The study, conducted by the Ponemon Institute and information services group Experian, found that 48 percent of organizations have increased their security technology investments in the last year and 73 percent instituted a data breach response plan during that same time.While companies are doing more to prevent breaches and protect against their effects, the second annual study found that enterprise decision-makers are worried about the effectiveness of the response plans they have in place, the Sacramento Business Journal reported. In the last year, 43 percent of organizations surveyed suffered a data breach, an increase of 10 percent from 2013. Even more troubling, 60 percent of participants reported being hit by multiple data breaches in the last two years, according to MarketWatch, suggesting companies are being targeted repeatedly and are unable to prevent being attacked.
The report went on to reveal that confidence among executives about their companies' abilities to manage a data breach is at an all-time low. More than two-thirds of respondents reported feeling unprepared to respond to a security incident and 30 percent felt their data response plans for such an event were ineffective.

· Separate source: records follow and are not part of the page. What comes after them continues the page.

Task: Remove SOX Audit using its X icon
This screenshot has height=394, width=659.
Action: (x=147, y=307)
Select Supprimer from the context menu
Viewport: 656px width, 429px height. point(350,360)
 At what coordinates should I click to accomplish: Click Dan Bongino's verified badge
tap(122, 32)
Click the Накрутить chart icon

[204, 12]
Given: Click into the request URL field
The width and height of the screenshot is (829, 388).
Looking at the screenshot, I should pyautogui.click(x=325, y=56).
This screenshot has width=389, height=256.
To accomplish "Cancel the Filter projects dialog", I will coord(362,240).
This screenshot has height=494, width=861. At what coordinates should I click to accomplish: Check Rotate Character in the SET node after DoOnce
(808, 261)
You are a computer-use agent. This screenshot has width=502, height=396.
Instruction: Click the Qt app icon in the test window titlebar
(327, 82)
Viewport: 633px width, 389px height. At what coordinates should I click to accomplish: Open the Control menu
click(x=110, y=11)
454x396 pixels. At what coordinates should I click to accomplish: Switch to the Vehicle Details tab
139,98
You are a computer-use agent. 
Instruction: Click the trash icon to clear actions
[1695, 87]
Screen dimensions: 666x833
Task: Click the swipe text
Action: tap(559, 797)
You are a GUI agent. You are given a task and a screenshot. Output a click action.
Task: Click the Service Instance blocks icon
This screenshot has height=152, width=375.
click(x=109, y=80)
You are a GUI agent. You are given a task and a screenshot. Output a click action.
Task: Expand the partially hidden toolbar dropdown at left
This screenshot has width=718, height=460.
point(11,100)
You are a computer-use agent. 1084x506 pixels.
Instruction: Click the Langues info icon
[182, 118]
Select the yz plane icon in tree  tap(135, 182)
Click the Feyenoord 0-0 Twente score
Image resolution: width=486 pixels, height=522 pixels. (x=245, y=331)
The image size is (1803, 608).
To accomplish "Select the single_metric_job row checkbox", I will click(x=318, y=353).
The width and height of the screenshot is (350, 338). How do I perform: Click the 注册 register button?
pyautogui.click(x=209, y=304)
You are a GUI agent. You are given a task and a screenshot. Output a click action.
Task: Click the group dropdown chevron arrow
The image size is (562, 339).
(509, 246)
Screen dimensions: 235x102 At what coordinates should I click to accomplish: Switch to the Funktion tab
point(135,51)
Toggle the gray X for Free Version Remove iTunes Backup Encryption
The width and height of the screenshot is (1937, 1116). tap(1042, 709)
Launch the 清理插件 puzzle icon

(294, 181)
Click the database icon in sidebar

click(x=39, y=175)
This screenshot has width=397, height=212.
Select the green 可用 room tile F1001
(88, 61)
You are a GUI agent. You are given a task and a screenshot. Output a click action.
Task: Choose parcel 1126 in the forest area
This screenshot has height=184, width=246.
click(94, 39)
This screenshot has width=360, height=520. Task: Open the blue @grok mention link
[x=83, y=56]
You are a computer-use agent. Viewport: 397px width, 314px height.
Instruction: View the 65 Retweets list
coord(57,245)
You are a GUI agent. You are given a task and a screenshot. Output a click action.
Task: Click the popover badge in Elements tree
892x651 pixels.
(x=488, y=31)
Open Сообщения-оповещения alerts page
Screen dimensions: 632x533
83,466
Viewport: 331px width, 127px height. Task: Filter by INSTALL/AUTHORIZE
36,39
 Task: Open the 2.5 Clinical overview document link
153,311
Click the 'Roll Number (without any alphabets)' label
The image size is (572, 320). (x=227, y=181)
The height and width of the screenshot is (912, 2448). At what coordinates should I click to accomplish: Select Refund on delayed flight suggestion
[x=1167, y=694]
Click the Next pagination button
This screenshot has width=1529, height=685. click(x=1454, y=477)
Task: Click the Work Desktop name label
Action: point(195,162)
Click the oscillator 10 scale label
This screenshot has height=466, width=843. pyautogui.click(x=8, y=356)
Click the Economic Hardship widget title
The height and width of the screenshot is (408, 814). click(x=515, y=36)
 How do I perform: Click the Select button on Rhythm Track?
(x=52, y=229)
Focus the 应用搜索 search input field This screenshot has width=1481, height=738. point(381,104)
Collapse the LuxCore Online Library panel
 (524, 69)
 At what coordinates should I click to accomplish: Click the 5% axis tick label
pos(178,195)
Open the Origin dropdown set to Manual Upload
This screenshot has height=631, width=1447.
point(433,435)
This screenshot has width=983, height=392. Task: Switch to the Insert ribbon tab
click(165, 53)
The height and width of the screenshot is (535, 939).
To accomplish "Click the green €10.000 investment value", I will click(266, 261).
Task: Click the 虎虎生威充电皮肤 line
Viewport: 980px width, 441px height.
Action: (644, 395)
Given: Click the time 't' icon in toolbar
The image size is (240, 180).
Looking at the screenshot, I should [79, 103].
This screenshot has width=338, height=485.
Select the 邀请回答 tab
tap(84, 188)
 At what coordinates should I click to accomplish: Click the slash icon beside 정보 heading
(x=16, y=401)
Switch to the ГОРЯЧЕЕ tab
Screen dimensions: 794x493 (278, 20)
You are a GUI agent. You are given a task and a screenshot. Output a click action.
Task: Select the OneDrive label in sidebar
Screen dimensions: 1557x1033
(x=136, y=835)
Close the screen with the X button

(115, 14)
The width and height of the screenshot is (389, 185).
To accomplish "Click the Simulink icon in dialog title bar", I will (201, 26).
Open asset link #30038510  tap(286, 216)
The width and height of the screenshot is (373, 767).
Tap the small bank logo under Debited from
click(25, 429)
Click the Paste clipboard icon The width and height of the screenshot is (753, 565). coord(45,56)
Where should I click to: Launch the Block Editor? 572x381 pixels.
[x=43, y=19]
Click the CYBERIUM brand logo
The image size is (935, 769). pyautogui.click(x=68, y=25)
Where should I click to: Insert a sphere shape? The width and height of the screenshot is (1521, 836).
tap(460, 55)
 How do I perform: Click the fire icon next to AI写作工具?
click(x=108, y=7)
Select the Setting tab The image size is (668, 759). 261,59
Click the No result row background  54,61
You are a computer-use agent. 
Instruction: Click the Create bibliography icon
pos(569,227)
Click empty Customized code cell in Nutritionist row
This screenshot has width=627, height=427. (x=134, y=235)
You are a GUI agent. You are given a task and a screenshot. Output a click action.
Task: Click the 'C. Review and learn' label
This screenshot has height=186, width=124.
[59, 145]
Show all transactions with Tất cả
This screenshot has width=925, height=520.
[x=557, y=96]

Another 62 percent admitted that they didn't have confidence in their abilities to respond to a breach specifically involving confidential business information or intellectual property. A majority of those surveyed said that they'd never updated their security plans to account for new cyberthreats, and those who did make updates didn't do so regularly.
"While more organizations have data breach preparedness on their radar and have developed a response plan, a majority of companies are not putting the support and resources behind having it truly be effective," said Michael Bruemmer, vice president, Experian Data Breach Resolution. "A checklist response plan alone doesn't mean you're prepared.
"There should be an incident response team in place that practices the plan and ongoing investment from the C-suite to ensure technologies are up-to-date, external breach experts are secured, and selection of an identity protection product for affected customers is determined prior to an incident to ensure a quick and smooth response."
The study did discover that executives were aiming to increase the effectiveness of their response plans. Larger security budgets were seen as a necessary tool to combat cyberattacks, with 69 percent of respondents citing additional funding as a requirement to improved response activity. At the same time, 77 percent of participants suggested testing their companies' data breach response procedures more frequently.
While larger security budgets and regularly scheduled tests of defense practices are reliable ways to improve enterprise security, having effective methods in place to begin with is the best way to prevent cyberattacks. One technique that businesses can especially benefit from is managing privileged users and controlling which devices have access to sensitive information and networks. The use of data encryption is a reliable way to ensure only authorized users are able to obtain privileged data.
Security-conscious organizations also trust public key infrastructure to encrypt client information, keeping it out of the hands of malicious actors. PKI is one of the most secure methods of encryption, ensuring security and privacy.